Terms of convening and organisation of the general meeting (see RI)

The annual report and the accounts are given each year to all the members of the Association at least 8 days before the AGM.

The GA hears the reports on the management of the Board of Directors, the financial situation and morale of the Association. It deliberates on the issues put on the agenda.

It votes on the report on the morale, votes on the financial report, allocates the surplus to the association’s fund and hears the forecast for the following year.

It provides for the renewal of the members of the Board of Directors by secret ballot.

Article 15

An Extraordinary General Meeting (EGM) can be called according to the planned procedures in the Interior Regulations to modify the Statutes of the Association, wind it up or leave it dormant.

A project to modify the Statutes must be presented at least 15 days before the session to all the active and up-to-date members of the Association.

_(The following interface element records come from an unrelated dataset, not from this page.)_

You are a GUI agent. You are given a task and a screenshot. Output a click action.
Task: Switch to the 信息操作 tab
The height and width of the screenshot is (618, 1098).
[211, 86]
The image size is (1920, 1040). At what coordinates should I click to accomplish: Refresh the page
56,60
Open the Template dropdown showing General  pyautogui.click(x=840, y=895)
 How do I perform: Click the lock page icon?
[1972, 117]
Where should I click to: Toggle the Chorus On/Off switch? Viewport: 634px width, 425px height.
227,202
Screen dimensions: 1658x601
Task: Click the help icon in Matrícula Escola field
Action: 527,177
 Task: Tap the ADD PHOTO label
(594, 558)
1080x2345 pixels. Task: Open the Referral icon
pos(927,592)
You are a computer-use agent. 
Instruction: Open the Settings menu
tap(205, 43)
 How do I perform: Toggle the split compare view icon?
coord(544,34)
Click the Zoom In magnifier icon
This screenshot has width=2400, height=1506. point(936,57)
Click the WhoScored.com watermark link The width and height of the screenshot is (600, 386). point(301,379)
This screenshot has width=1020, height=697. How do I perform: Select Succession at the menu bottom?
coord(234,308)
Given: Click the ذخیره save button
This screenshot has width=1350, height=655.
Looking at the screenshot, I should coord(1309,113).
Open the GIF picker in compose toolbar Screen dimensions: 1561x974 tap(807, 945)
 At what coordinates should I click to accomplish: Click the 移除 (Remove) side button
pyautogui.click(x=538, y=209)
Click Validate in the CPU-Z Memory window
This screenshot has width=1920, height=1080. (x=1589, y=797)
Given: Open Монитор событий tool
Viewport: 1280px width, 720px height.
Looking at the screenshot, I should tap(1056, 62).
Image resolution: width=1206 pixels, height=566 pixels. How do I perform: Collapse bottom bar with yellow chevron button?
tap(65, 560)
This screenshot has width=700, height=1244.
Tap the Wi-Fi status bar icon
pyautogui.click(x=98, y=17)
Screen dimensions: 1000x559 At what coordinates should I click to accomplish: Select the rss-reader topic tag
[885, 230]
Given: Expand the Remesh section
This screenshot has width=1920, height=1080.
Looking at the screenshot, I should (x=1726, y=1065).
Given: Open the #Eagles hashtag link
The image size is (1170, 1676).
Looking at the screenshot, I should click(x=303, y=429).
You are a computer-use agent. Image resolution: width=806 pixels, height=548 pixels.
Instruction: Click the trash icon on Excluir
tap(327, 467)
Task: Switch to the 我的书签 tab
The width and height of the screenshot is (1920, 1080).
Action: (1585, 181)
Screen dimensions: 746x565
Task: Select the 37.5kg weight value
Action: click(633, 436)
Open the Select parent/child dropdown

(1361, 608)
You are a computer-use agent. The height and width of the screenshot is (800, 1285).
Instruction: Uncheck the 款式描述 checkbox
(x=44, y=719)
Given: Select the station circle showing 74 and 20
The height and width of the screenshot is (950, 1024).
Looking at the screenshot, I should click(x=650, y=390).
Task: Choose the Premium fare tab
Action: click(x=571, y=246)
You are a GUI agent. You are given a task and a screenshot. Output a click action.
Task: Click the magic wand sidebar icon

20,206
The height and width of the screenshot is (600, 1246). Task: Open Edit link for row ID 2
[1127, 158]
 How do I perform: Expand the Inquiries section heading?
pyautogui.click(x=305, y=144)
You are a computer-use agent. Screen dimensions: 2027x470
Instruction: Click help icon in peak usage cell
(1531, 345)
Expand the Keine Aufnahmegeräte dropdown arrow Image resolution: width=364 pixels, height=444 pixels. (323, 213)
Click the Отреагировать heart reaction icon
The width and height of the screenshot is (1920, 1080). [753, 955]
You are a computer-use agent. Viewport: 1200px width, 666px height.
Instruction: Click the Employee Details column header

Article 16 – Website, newsletter and blog of the Association

The computer files used for the needs of the Association as well as the online services subscribed to in its name are the property of the Association.

The members registered in the files must be informed at the time of their accession, of the use of computerised records.

The leaders will take all precautions and will arrange the means of proof of the data held to authorised persons (volunteers, third parties or professionals).

They will ensure that the services, accommodation and reservation of domain name are subscribed in the name of the Association and not that of an individual person.

III-CHANGES, MODIFICATIONS,

DISSOLUTION, DORMANCY

Article 17– Administrative formalities

The President or the Secretary or the Treasurer must inform the Sous-Préfecture within three months :

  • Of all the changes occurring in the administration or Direction of the Association
  • Of all the modifications carried out to their Statutes
  • Of any change to the head office.

The registers of the association and its accounting documents are presented without disturbance or requisition of the Sub-Prefect himself or his delegate or to any official accredited by him.

Article 18 – put into dormancy

The present Statutes allow for dormancy of the Association.

This decision must be acted by Extraordinary General Meeting, conforming to the article 15 of the present Statutes. This sets the maximum period of dormancy.

During this period, all possible means of payment, contracts and subscriptions will be suspended. The interests of the Association cannot be assigned or sold. Current leaders retain their functions.

Article 19 – Dissolution

The dissolution cannot be pronounced except by an ExtraordinaryGeneral Meeting (EGM) specially convened to this effect.

The EGM will designate one or several commissioners charged with liquidation.

They allocate the net assets to an association with the same object to which will be paid the assets of the dissolved association.

The dissolution must be the object of a declaration to the Sous-Préfecture dated et signed by the President, the Secretary and the Treasurer.

Article 20 – interior regulations

Interior regulations (IR) are created by the Association. They are drafted by the Board of Directors and approved by an ordinary general meeting.